Understanding Your Emotions- How Do You Feel Now?
Why You Probably Don't Know What You're Feeling
Most people walk around convinced they understand their emotions. They're wrong. You might know you're upset, but do you know why? You might know you're happy, but do you know for how long?
Emotional literacy isn't taught in schools. You're expected to figure it out on your own, and most people don't.
The Problem With "I Don't Know How I Feel"
When someone asks "how are you feeling?" and your honest answer is "I don't know," that's a problem. Not a mental illness. Just a gap in self-knowledge.
Here's what happens: emotions hit you, and instead of processing them, you either:
- Bury them under busyness
- Explode without warning
- Use food, screens, or substances to avoid feeling anything
- intellectualize until the feeling goes away
None of these responses help you understand yourself better.
Six Core Emotions You Need to Recognize
Forget the 27-color emotion wheel you saw on Instagram. Here's what actually matters:
- Joy — something is working, you're safe, needs are met
- Sadness — something is lost, broken, or missing
- Anger — a boundary has been crossed, something is unfair
- Fear — something threatens your safety or stability
- Disgust — something violates your values or sense of decency
- Surprise — expectations have been violated (can be good or bad)
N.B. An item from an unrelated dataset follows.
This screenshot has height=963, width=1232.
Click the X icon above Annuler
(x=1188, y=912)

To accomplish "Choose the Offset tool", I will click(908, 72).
Every complex emotion is some combination of these six. When you can name the base emotion, you can work with it.
The Body Tells You First
Emotions aren't just mental events. Your body registers them before your brain catches up.
- Tight chest — anxiety or fear
- Grinding jaw — suppressed anger
- Heavy limbs — sadness or depression
- Butterflies — excitement or fear (same physical response)
- Rage heat — anger that hasn't been expressed
Start checking in with your body. It's been keeping receipts.
How to Actually Check In With Yourself
Here's the practical part. Do this daily, ideally at the same time:
- Sit somewhere quiet for 2 minutes
- Close your eyes or soften your gaze
- Ask: "What am I feeling right now?"
- Name the emotion. Be specific. "Irritated" not "bad." "Uneasy" not "weird."
- Ask: "Where do I feel this in my body?"
- Ask: "What triggered this?"
That's it. No meditation app required. No 20-minute ritual. Two minutes changes everything if you do it consistently.
The Trap of Emotional Numbing
Some people have trained themselves not to feel. They think this is strength. It's not. It's dissociation.
Signs you're emotionally numb:
- You can't remember the last time you cried
- Everything feels "fine" all the time
- You use busyness to avoid sitting with yourself
- You feel disconnected from people who matter
Numbing pain also numbs joy. You can't selectively shut down emotions.
When Your Emotions Feel Too Big
Sometimes emotional awareness reveals feelings that are overwhelming. If emotions are:
- Interfering with daily function
- Causing you to harm yourself or others
- Persisting for weeks without relief
That's not a self-help problem. That's a professional problem. Get therapy. There's no shame in it.
Understanding Emotions vs. Being Ruled By Them
Emotional awareness doesn't mean acting on every feeling. It means knowing what you feel and why, then choosing your response.
Reaction vs. response:
- Reaction — someone cuts you off, you rage
- Response — someone cuts you off, you notice the anger, you decide whether to address it
The space between stimulus and response is where emotional intelligence lives. You can only use that space if you know what you're feeling.
The Bottom Line
You can't manage what you don't understand. You can't understand what you haven't named. Start simple: next time you feel something, pause and name it. Out loud if you have to.
Your emotions aren't your enemies. They're data. Learn to read them.